Hello, all! This is the final set of notes from Natalie’s visit to the Ventura County Writer’s Weekend. I apologize that it’s taken us so very long to send it your way, but life has this way of doing things. Like getting in the way of desired productivity. Nevertheless, we have finished it, so here it is, with only minor edits done by myself! Enjoy, and check out the other works in this series if you’re just joining us and want to glean more of her insightful commentary!
Happy June! So remember like 5,000 years ago when I attended the Ventura County Writer’s Weekend and promised to write up my notes? Well, it’s about to end! This is the final installment, and it’s all about what literary agents want.
The panel was compromised of agents, including Toni Lopopolo of Toni Lopopolo Literary Management and Dana Newman of Dana Newman Literary, and both spent most of their time talking about the ever elusive what-do-agents-even-look-for question before telling general advice. But before we get to that have some general rules of thumb:
- With the internet, Google, and regular old networking, there are a half million ways to find agents and agencies. Any books or products connected to Writer’s Market or Publisher’s Marketplace are generally reliable.
- Submit your query in the format and manner an agent wants.
- Agents have fewer buyers because of the Big Six/Big Five, but e-books have ensured that more and more content is needed.
On a more personal note, if you want more information on how to approach agents and such, Chuck Sambuchino is like a god. Or even just read his “Secrets to Querying Literary Agents: 10 More Questions Answered” and you’ll already feel more confident.
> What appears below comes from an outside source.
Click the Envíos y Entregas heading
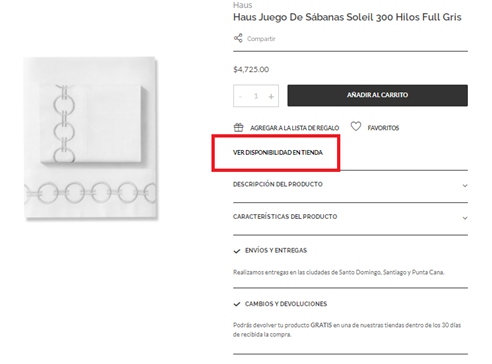 (x=276, y=251)
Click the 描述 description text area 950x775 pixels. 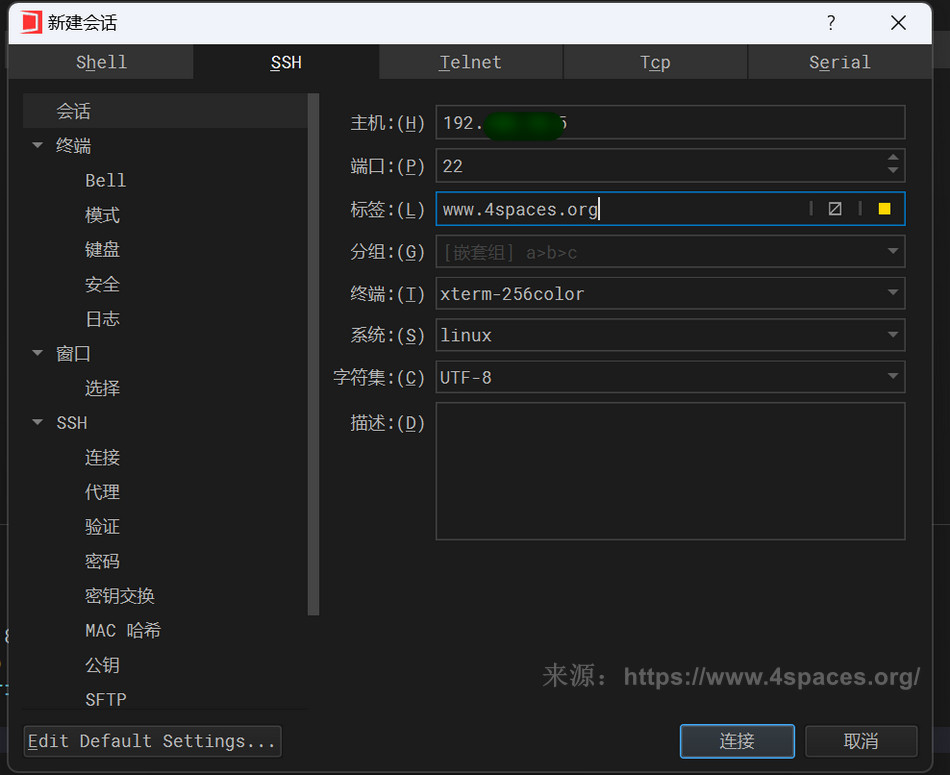click(670, 471)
What Agents Want From Nonfiction Writers: The big thing that was repeated over and over was that agents are looking for issue-based texts with an easily identifiable audience that will specifically buy this book. The more literary your prose (read: academic), the narrower your audience will be. Agents want to know what gap are you filling or problems you are solving with your book. Why are you qualified to write on this topic? Do you have a social media presence and are you engaged with your potential audience’s community? Trends take hold of cultural consciousness and run with it: does your topic contribute to a trend in a unique way? “Crossovers” or books that intersect two separate topics are also popular: think of those books that can be shelved in two different places in a library, like a cookbook that also discusses the history behind the recipes. On the flip side, the market is saturated with “recovery” stories. Overall, authors that have a strong platform, ability to contact/connect with their audience, and a marketing plan will be preferred. As far as you choosing an agent, keep your mind open to agents that focus on smaller publishers: they often have contacts with the specific markets your audience inhabits.
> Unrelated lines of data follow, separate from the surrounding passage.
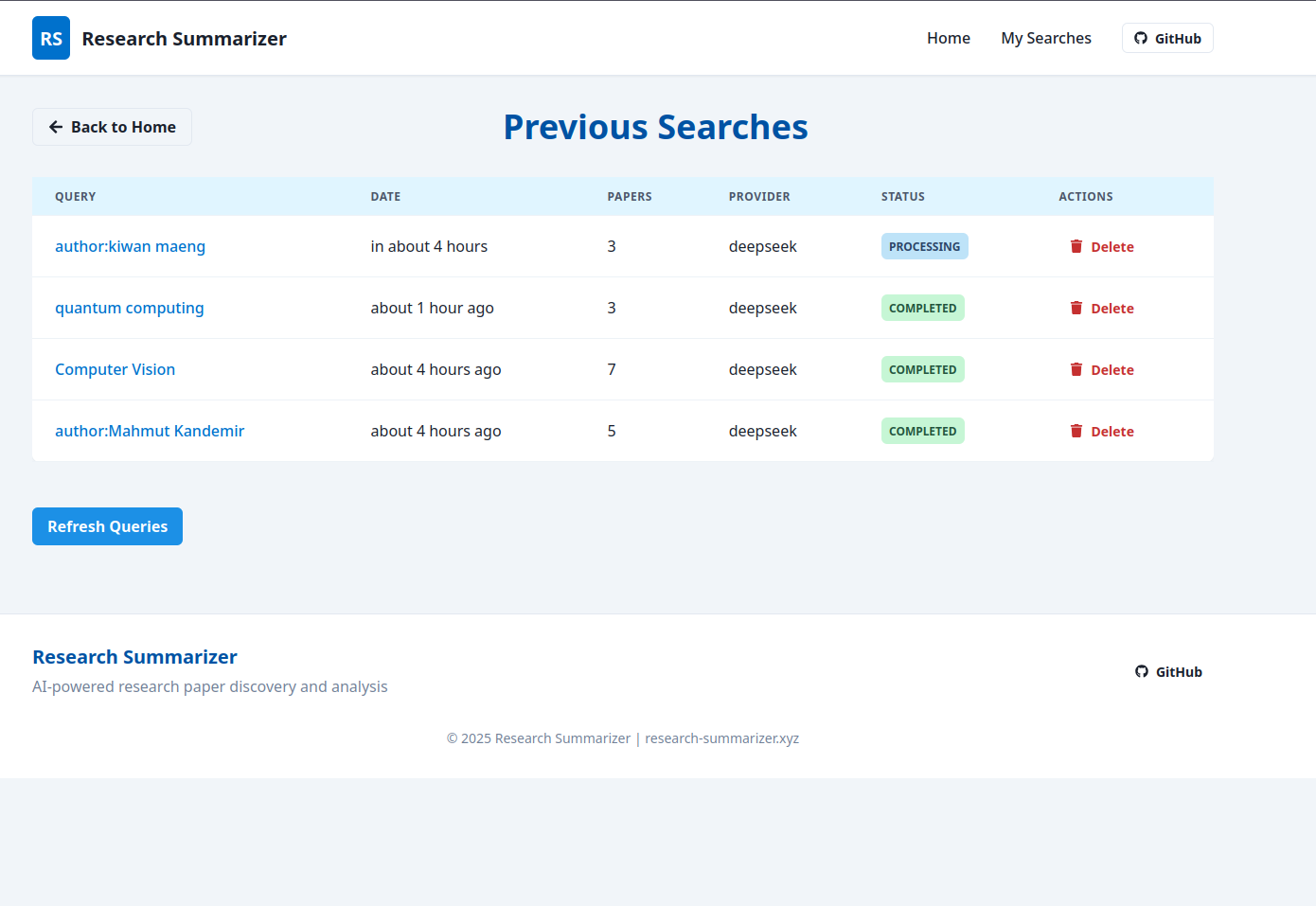Click trash icon for Computer Vision row
This screenshot has height=906, width=1316.
click(x=1076, y=369)
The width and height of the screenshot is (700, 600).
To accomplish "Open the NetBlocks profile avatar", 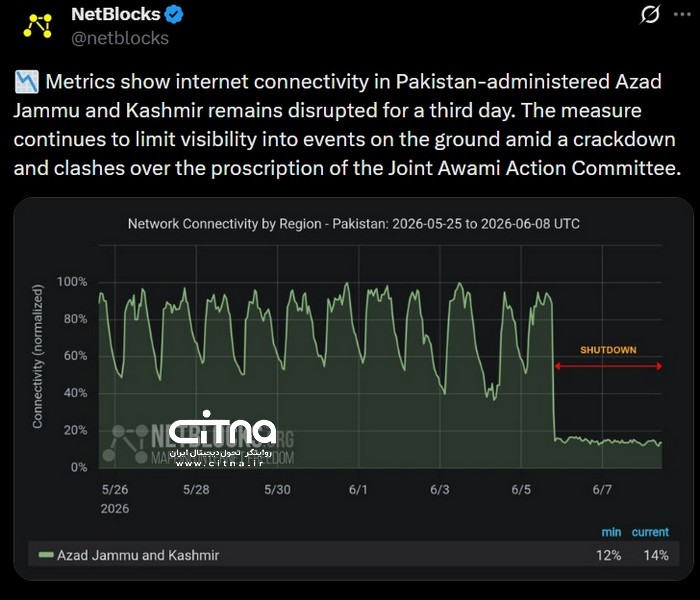I will click(x=38, y=26).
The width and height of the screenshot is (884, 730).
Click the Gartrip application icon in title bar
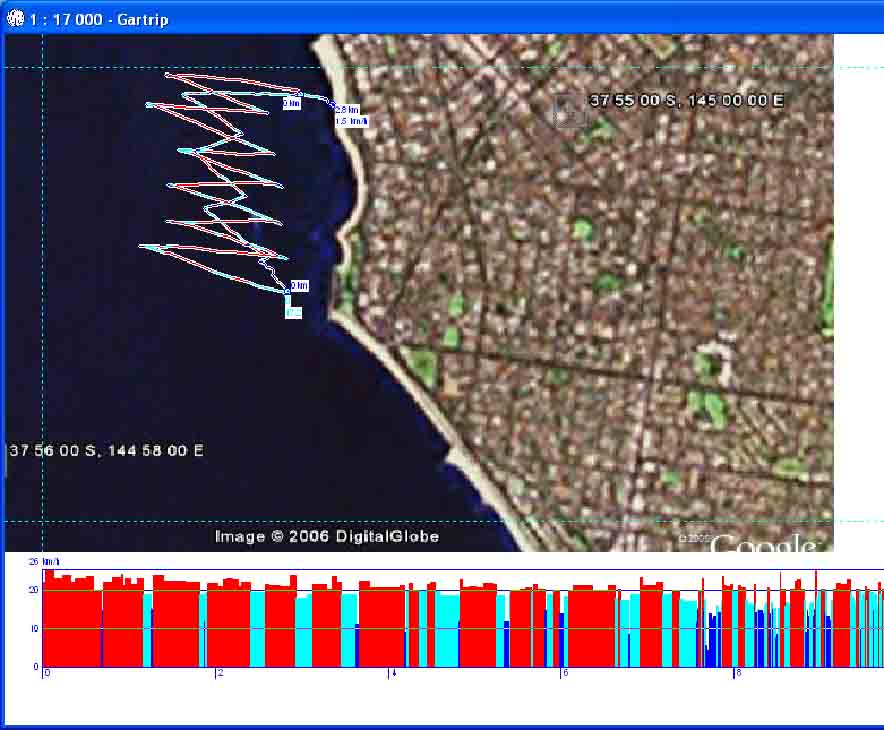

What Agents Want From Fiction Writers: The most prominent advice here was to have a good story that grabs a reader in the beginning; one where the characters, their emotion, their development, and the dialogue tap into the natural narrative instinct of the human brain. Use active verbs and keep up the pace. Make sure your grammar shines—though don’t use your old English teacher as your editor, but rather someone who works in publishing. Basically, agents want writers who know their craft. It was repeated over and over in this panel, for both fiction and nonfiction. The popular trends right now are paranormal, chick lit, and romance, but you must know your stuff no matter what genre you’re writing in. An online presence is a requirement. And, like with the nonfiction writers, keep your mind open to smaller publishers, who give more personal attention to their writers and are generally less overworked than their big publisher counterparts.
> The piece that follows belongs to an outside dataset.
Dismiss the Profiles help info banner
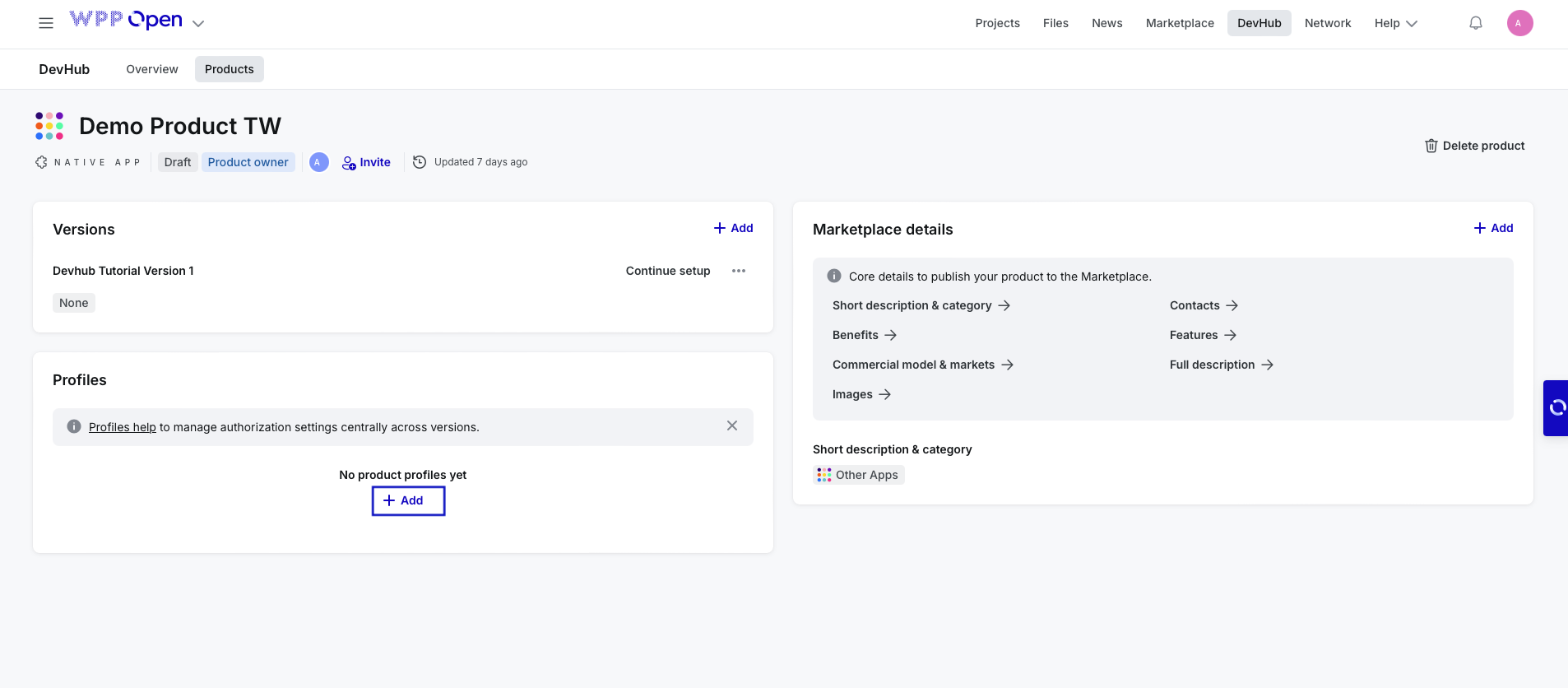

The rest of their advice goes to all types of authors, mostly about the legal and contractual aspect of writing. I put these in bullet points for ease of reading:
- If you’re going to work with anyone involving money, make sure to get a contract, including with your co-author, ghost writer, or any other freelancers. A professional will have one on hand, or you can write your own.
- If you have a really good idea for a book, but have trouble actually writing the thing, consider setting up shop with a co-author or hiring a ghost writer.
- Always get your work copyrighted. Make it a priority.
- A publisher should offer you an author contract when they sign you on. This is a written agreement between you and the publisher. Part of the contract grants the publishing rights to the publisher, and for this bit, make sure there is a time limit. Sometimes publishers buy the rights to a work, but then sit on it forever, particularly with e-rights—a time limit will ensure they do something before it runs out, as then the rights revert back to you, the author.
- When you go to a publisher, set an advance. An advance is essentially a loan—a publisher pays you $XX,XXX, trusts that your book sales will make at least this much, and you pay them back through your royalties. If you don’t make that much, you have to give it back, unfortunately, but fairly. Large publishing companies usually take 25% of the net profits.
- If you use quotes, photos, or other materials not created by you or featuring someone’s face, you may need to seek legal permission to use that other creative work/image. Gaining permission can be very tricky, but if the publishing company asks you to, please please please do your utmost to gain it. Speaking from personal experience in a real live Editorial Department, permissions is one of the most maddening and tedious parts of an Editorial Assistant’s job, and they love the author who helps them. If you want to avoid the process altogether, only use works and images already in the public domain and free photo websites.
Aaaaaaaaaand that was the end of the panel! Thank you for sticking with this series—I can’t believe it took more than year to finish!